It would be easy to start with “Once upon a time, a pair of particles collided…” It would be easier to explain the way Euverna came to be in something so scientifically relevant, but random chance is just that and the two particles that created our earth, in the other dimensions had a much different outcome. In some places, they didn’t collide until much later, or never did. In others, when they collided they created an anti-climactic fizzle punctuated by the sad trumpets of a sitcom. In one layer, though, a layer in which we do not live, a mirrored world blossomed. Just like ours, it started off as a stone that was caught, then conditions were just perfect to create layers, water, land, plant life, and eventually, living organisms. It went as far as to have humans, but the outcome of things were a bit different. In our world, the event that set things in motion to go in whatever direction we went did not happen in this other world and while Euverna formed instead of our Earth, it, by complete random chance, ended up as rich and developed as our own world in our own universe.

Humans were flawed no matter which layer you stood in. Selfish creatures with too much intelligence, the higher races would say and in Euverna, the elements knew that the walking meat bags would be their demise, even before the humans realized what they were doing. The Kobolds tried their best to work with the elements, but it was only a few centuries before the elements realized that as the squishy ones grew in mental capacity and cognitive complexity, their blind following declined and gradually, they were stamped out. The elements were nothing like gods, far from it. They were the air, the rocks, the fire, the water, and the electricity that flowed naturally throughout the land. The elements kept the balance, but were spirits in their own right, and for years, humans would worship and harness them as necessary, but it was when they discovered how much power they truly could take when things began to look bad for the natural world.
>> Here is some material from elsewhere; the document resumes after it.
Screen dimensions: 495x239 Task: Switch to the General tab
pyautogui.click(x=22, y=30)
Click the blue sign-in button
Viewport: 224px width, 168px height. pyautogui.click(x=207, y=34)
All it took was control of fire and water and the steam age of Caspin began. They were the first country to create a steam engine and the first to use it for travel. Ships took months at sea, but once they had a way to turn water into steam, they had a way to conquer the air with a steam engine and a large balloon. Air travel approached fast and hard and the moment that the humans of Caspin took over the skies, was the moment that the country of Caspin lost their religion.
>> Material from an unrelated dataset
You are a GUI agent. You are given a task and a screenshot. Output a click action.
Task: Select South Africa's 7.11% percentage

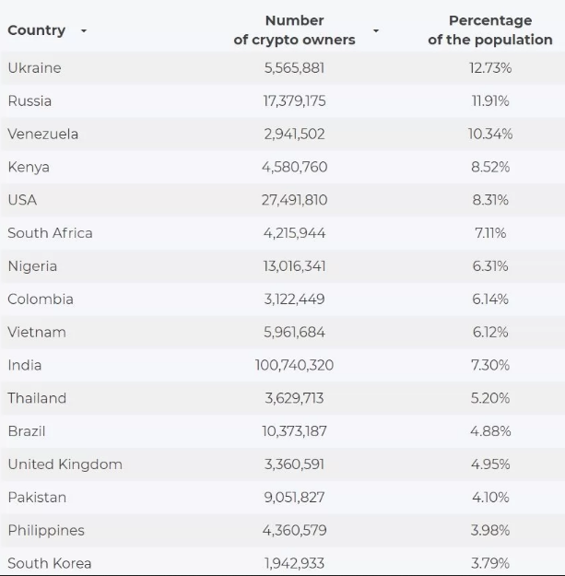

The dicephalic beast that was sinless curiosity and vehement greed began to fuel the advancement of the race gradually, Caspin had provinces in their pockets all over the other continents. Promises of wealth and governing positions came from the dignitaries who brought back the nobles of every politically and financially conquered district. Not a single war had to be fought, because as the Tin Ruby’s white hydrogen balloon appeared in the distance over the ocean and the body of the ship skimmed, but never touched, the surface of the sea, the dockworkers threw their arms up in a state of immediate relinquishment at the sign of the first flying machine. Many remarked on the absurdity of how Caspin became such a large organism to contend with, some of these were published in satire papers across the world. A particular cartoon featured the man with his enlarged head and monocle poised as he motioned to the rendering of the Tin Ruby behind him. The dialog between the man and the savages on the docks said, “Join us!” The savages yelled, “No!” In response, the Lampoon Sylvester replied, “But we have an airship!”
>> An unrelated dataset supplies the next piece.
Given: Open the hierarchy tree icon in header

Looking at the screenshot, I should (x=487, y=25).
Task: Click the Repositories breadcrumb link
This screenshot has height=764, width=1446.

It was assumed, then, that the savages portrayed in the piece immediately dropped their spears and became part of the harems of Caspin. The Consul, though amused by the satire, decided to travel to the plains past Eurictown where the piece originated and the moment that airship arrived, the governing body sighed and relinquished their claim as well. The cartoonist is presumed dead. The cartoon, however, still hangs in Consul Sylvester’s office proudly where he can refer to it as the sardonic chaff it was. “But we have an Airship!” He would say with his pipe in one hand and his whiskey in the other and the men in his office, mostly his hangers-on would guffaw alongside him.